Goma : la presse écrite et en ligne face aux défis de conservation des archives

Suite au manque des outils et structures nécessaires à la conservation des archives dans le secteur des Médias en République démocratique du Congo, la presse écrite et en ligne vivent dans la crainte permanente due à la précarité technologique.

L’essor de Nouvelles technologies d’information et de la communication dans les paysages médiatiques Congolais, depuis un certain temps n’aura pas suffi pour garantir les médias : la presse écrite et en ligne peine encore face à plusieurs défis du point de vue conservation des archives.

D’après Guerschom Mohamed, journaliste à Agoragrands, « les articles en ligne sont conservés dans des bases de données et la problématique, ce que l’on ne sait pas où se trouve exactement ces bases de données ».

Et d’ajouter : « Un jour, s’il y a perte d’éléments sur le site, on ne saura pas chez qui se plaindre, ni la personne qu’on pourra contacter. Le concepteur du site, on a chaque fois l’impression que lui-même ne sait pas où se trouve la base de données et c’est ce qui crée un grand défi », s’est plaint le journaliste.

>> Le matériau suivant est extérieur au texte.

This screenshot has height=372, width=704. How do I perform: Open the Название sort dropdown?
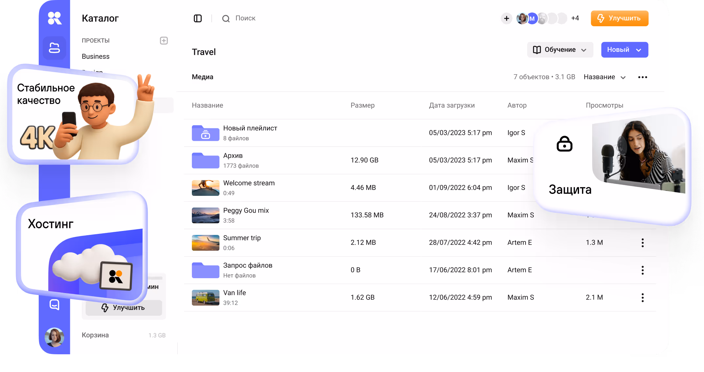(605, 77)
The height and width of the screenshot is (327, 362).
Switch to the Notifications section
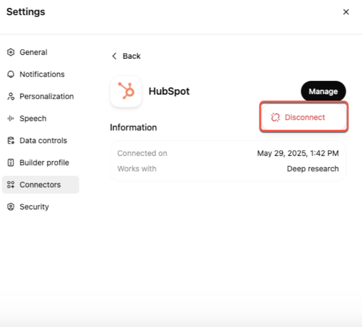(42, 74)
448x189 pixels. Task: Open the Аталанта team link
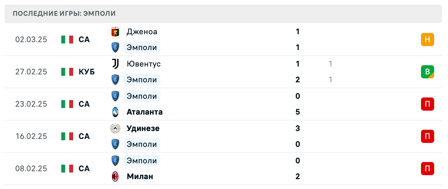coord(145,112)
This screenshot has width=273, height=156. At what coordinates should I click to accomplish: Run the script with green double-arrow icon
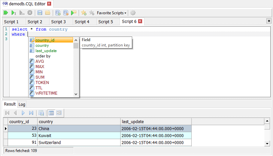(x=6, y=13)
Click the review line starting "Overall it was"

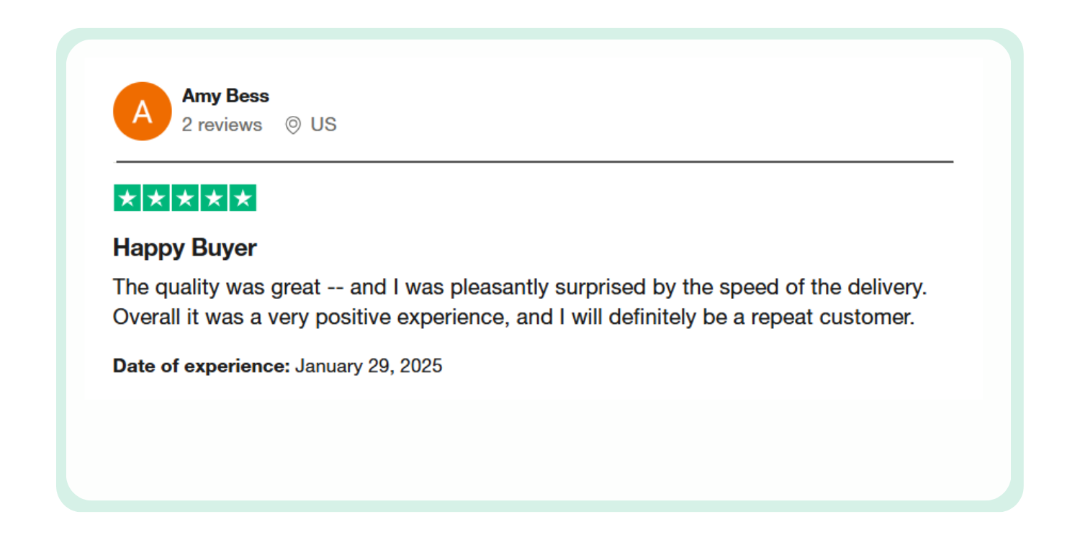click(513, 318)
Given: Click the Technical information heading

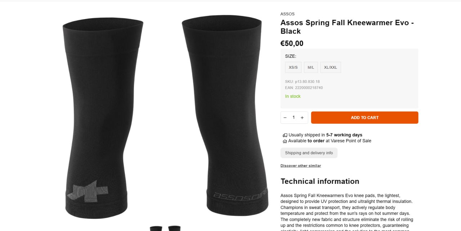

Pour les éditeurs au Nord-Kivu, par exemple, les défis technologiques du pays occasionnent également le problème économique dans la production de leurs journaux, a indiqué le lundi 27 octobre M. Okito Teme Papy, éditeur du journal écho d’opinions.

« Le premier défi que nous avons, c’est d’abord le manque d’imprimerie, surtout dans la zone où nous sommes dans l’Est de la République Démocratique du Congo », a déploré Papy Okito.

Pour suppléer le manque d’imprimeries à Goma particulièrement et dans la province, en général, les éditeurs Congolais de l’Est font recours aux pays voisins, notamment l’Ouganda dans l’objectif de produire leurs journaux, mais l’opération est difficile en terme de coût.

« Le deuxième défi, c’est par rapport à la conservation des articles. Quand nous mettons les articles en ligne, nous avons vraiment le problème de payement des sites et cela nous arrive de fois que nos hébergeurs puissent nous couper de signal et qui, par conséquent, occasionne la perte même de giga d’articles qui étaient déjà conservés », regrette l’éditeur.

Au niveau de l’archivage, les professionnels de la presse écrite relèvent également le manque des bibliothèques et musées nationaux à Goma, où ils pourraient toutefois garder les archives de leurs journaux.

Selon Okito Teme Papy, la mauvaise conservation des archives occasionne soit la disparition des mémoires, ou les futurs journalistes ne retrouveront pas des journaux produits pendant cette période.

« Faute de structures appropriées, il sera difficile de trouver un journal Écho d’opinions ou un journal Mashariki dans le futur », conclut-il sous un regret d’une situation qui expose toute une profession.